Fully Aquatic Salamanders
All salamanders start life in the water and some leave the water either temporarily or permanently, once matured. Several of the state's salamanders are fully aquatic. The amphiuma salamanders are eel-like amphibians with no rear limbs and tiny, almost invisible front limbs. Georgia is home to both the one-toed and two-toed varieties. Siren salamanders are similar having no rear legs but noticeable small front limbs. The sirens are fully aquatic with the dwarf, lesser and greater siren species living in Georgia. The dwarf waterdog, mudpuppy, Alabama waterdog and hellbender salamanders are also native aquatic species.
The state is home to five species known as mole salamanders. These types of salamanders are so called because they dig burrows in which to live and hide. Georgia's mole salamanders are the flatwood, spotted, marbled, mole and tiger salamanders. Mabee's salamander occurs in extreme southern South Carolina near the Georgia border, so it may appear in Georgia, but has not been confirmed.
The largest group of salamanders in Georgia are the dusky, or seal, salamanders. Nine members of the Desmognathus live in the state including the Apalachicola, southern, spotted and ocoee dusky salamanders.

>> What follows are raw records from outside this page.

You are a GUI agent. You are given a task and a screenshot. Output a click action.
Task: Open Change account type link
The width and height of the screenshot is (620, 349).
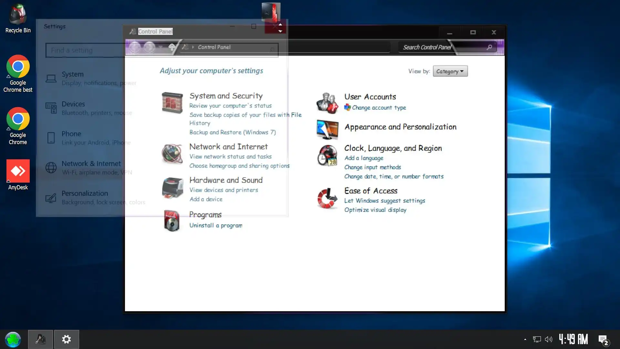click(x=379, y=108)
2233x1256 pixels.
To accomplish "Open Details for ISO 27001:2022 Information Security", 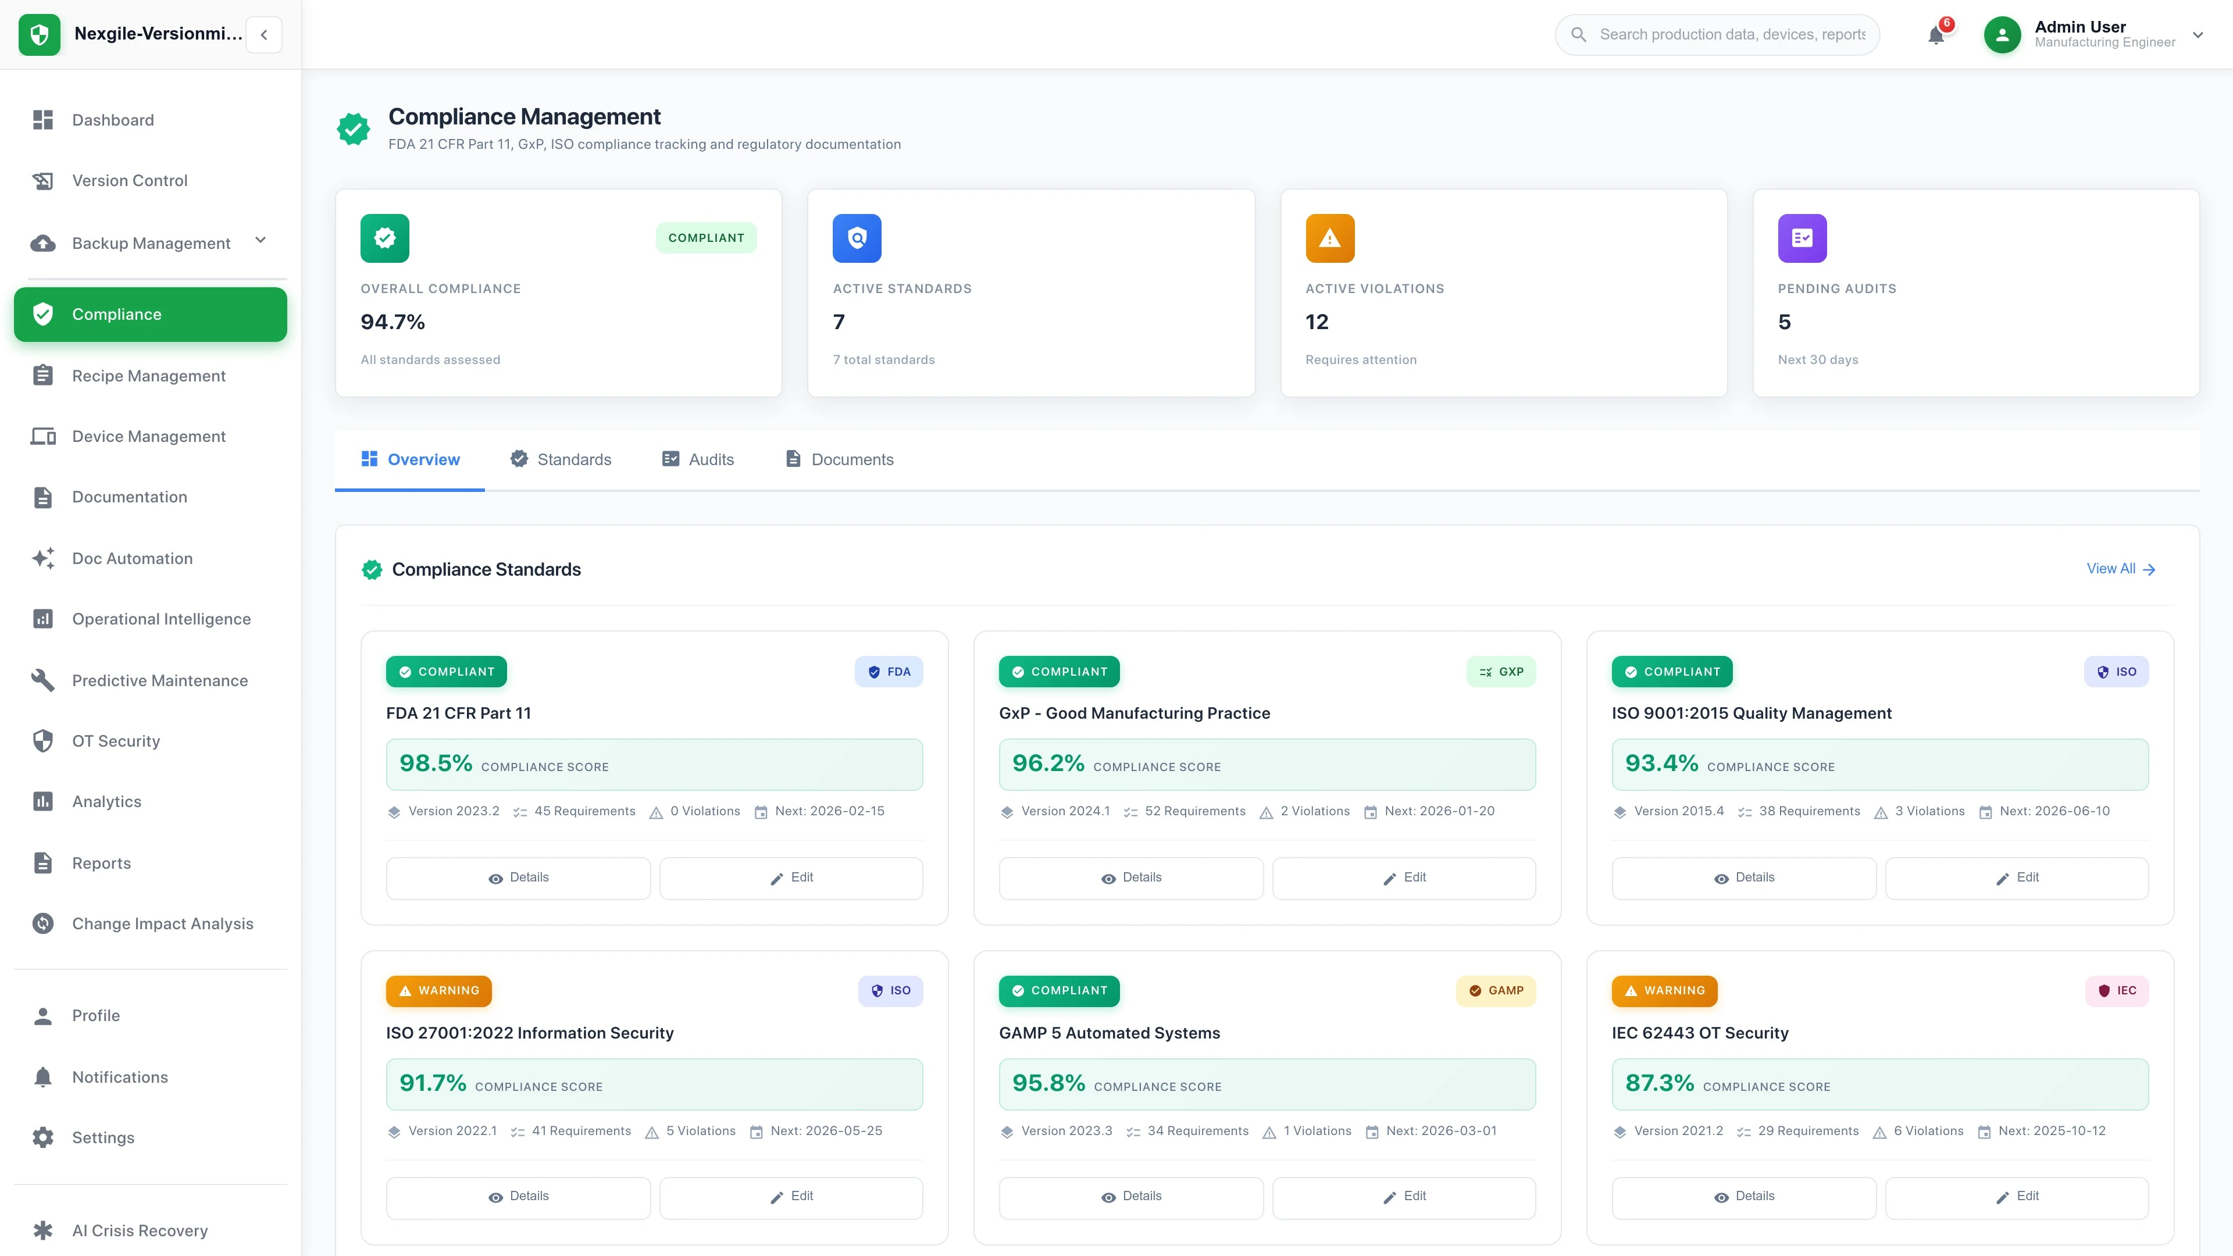I will point(518,1197).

The other native species in the group are the seepage, black-belly, dwarf black-bellied, shovel-nosed and seal salamanders.
Brook salamanders tend to prefer slow moving, shallow water such as streams. Seven of Georgia's salamanders are in the eurycea, or brook salamander group. The species are the chamberlains dwarf, southern two-lined, three-lined, long-tailed, cave, dwarf and blue ridge two-lined salamanders. Brook salamanders tend to be among the smallest.
The plethodon, or slimy salamanders, are well represented in the state with six different resident species. Most slimy salamanders tend to be dark in color and produce a sticky secretion on the skin to deter predators. Georgia's slimy salamanders are the slimy, southern red-back, Jordans, southern zig zag, websters and red varieties.
The remaining Georgia salamander species tend to be the sole members of their genus. The green salamander is a climbing variety. The Tennessee cave and spring salamander species are known as cave salamanders. The other native species include the Georgia blind and the four-toed salamanders which each have their own genus groups. The striped and red-spotted newts are both also salamanders and are found in Georgia.